The Spotting Scope
Riflescopes are a bag of compromises. They need to be compact, sit low to the bore of the rifle, provide a range of very practical zoom, give enough eye relief that you won’t get scope eye, and above all else, they need to withstand the shock of firing the rifle. These compromises keep them from delivering the best clarity and highest magnification available at the lowest cost. A quick step up is a good set of binoculars, but beyond those, you’re in spotting scope territory. Most hunters use spotting scopes at a 100 yard range when sighting in their rifle, when scouting from long range, and some long range hunters use them to spot and watch prey before taking aim with their rifle. From a hunters perspective, a spotting scope should provide enough clarity to easily see bullet holes in paper at 100 yards, as well as enough zoom and resolution to watch game and identify sex/species/antlers/etc. I’m sad to say that the Tasco 20-60×60 is just not able to measure up.

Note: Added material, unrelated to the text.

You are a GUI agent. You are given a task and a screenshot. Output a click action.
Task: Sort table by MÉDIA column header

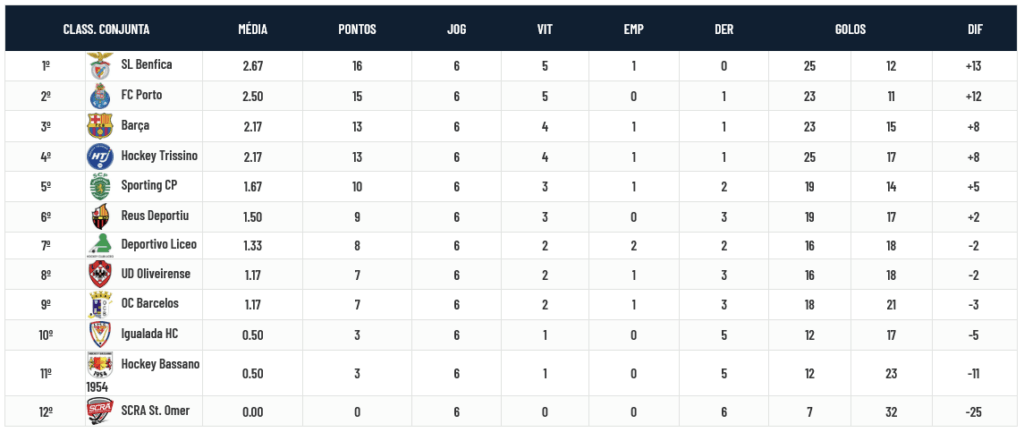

Tasco 20-60X60 Spotting Scope
The Tasco 20-60×60 is an inexpensive spotting scope that’s widely available for around $100. It comes in a nice hard case with a soft carry bag, lens caps, and a little tripod. There’s nothing wrong with the carrying case, though the tripod is a bit hard to use. The big issue comes with the actual spotting scope, it’s just not clear enough. I’m no gun snob; I’ve got lots of . . .value priced equipment, but the Tasco 20-60×60 just isn’t suited for the tasks I had for it: easily find my bullet holes at 100 yards, and give me enough clarity to identify game at long distances.
At the Shooting Range
Right away, the supplied tripod does not give enough adjustability to sight in and set the spotting scope on your target. So, you’ll need another tripod and that’s not a really big deal. The spotting scope uses the same bottom screw mount that any camera would, so there are lots of inexpensive tripods out there that you can use. The thing I noticed right away at the shooting range was that it was not any easier to spot bullet holes with the Tasco Spotting Scope at ANY zoom compared with my Bushnell 10X40 Tactical riflescope, and it wasn’t even close to the Bushnell 6500. That Bushnell 10×40 should be easily outclassed by the Tasco, but it isn’t. Is it fair to compare a $250 rifle scope with a $100 spotting scope? I think so. If you can’t beat the clarity of a 40mm objective even when you stack the odds with a 60mm objective, there’s a quality issue. That 60mm objective should deliver tons of light, but the picture lacks brightness, even at 20X magnification. So, I put it away and just went back to using the 10×40 to spot holes in the target.
In the Field
OK, even a crappy image at 20X zoom is better than what your eyes can see. No doubt, if you were scouting and you didn’t have any optics, this spotting scope would do the trick, provided you had a really sturdy mount. The combination of short eye relief and a rubber eye cup means that you must contact the spotting scope to get a proper sight picture. That rules out any crappy tripod or ad-hoc rest that you might try to use, because slight movements from your head will affect the picture. I’ve had the eyepiece fog up on me a couple times on hot days when humidity from cramming my eye into the spotting scope fogged it up, as well as on cold days when it actually froze over. Not fantastic if you want to use it for long periods of time scouting out game.
Well, I found the money spent on this spotting scope could have been better if thrown in when buying a rifle scope. Personally, I think a great scope combined with an OK monocular or rangefinder gave me all the optics I needed. I use the rangefinder/monocular when I can’t quite make out what something is, and the scope when I know it’s a deer (and not a person or something I shouldn’t aim a rifle at). And at the range, I use my better quality scopes for finding those bullet holes in paper. What of the spotting scope? I found that on a sturdy camera tripod, it was awesome for star gazing and looking at the moon. Those far away craters really come to life at 40X, and the relative brightness of the moon shines through the mediocre optics of the Tasco. And unlike a traditional telescope, movements of the spotting scope move the picture accordingly, not in the opposite direction.